Isto contraria a lógica de funcionamento dos mercados que dita que em épocas de enfraquecimento da moeda (excesso de endividamento e de oferta de moeda) o valor dos activos de refúgio – sendo os metais preciosos os mais seguros – deveria subir, situação que aqueles economistas justificam com o facto das cotações serem formadas, principalmente, através de contratos – e numa proporção de 1 para 500 no caso do ouro e de 1 para 250 no caso da prata –, que não dão lugar a qualquer transacção física. Mas é esta disparidade e os casos de manipulação de mercado que de quando em vez vão sendo conhecidos e onde os intervenientes asseguram que o seu modo de actuação é a norma no sector financeiro (ver aqui nesta notícia), que os economistas austríacos querem ainda menos regulado.

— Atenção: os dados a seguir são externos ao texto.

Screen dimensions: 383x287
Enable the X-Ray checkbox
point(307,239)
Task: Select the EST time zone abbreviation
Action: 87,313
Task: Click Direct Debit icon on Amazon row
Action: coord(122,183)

A esta contradição tentam responder com o argumento que, historicamente, o ouro e a prata serviram como um barómetro nas moedas fiduciárias (aquelas cuja emissão não é suportada por qualquer valor de reserva, como acontece na actualidade e ao contrário do que sucedia no tempo do padrão ouro) e à medida que estas se desvalorizam, os preços dos metais preciosos aumentam. Mas como eles próprios admitem isto pode muitas vezes ter um efeito circular e quando o os preços do ouro e da prata aumentam, mais pessoas começam a perceber que algo estará a acontecer e aumentam a procura.

Refira-se ainda que os defensores da limitação da intervenção pública nos mercados reconhecem que o aumento dos preços do ouro e da prata representa uma grande ameaça para os governos que dependem da impressão de moeda e do endividamento, mas não levantam qualquer crítica ao sistema de reserva fraccionária (prática que permite aos bancos realizarem empréstimos ou investimentos em valor muito superior ao dos depósitos sob sua guarda, na expectativa que os depositantes não levantarão todo o seu dinheiro ao mesmo tempo, desde que mantenham como reserva uma determinada fracção do valor desses depósitos), apontando apenas o facto, evidente, deste não poder ser expandido até ao infinito.

No geral a escola austríaca vê a política de criação de moeda e o endividamento excessivo (um eufemismo para apelidar a criação descontrolada de moeda pelo sistema financeiro que vigora na actualidade) na origem dos processos inflacionista e uma explicação para os ciclos económicos, esquecendo que o endividamento é consequência da necessidade premente de fazer crescer o consumo e a economia em geral e uma fonte de lucro para os bancos e para os seus accionistas.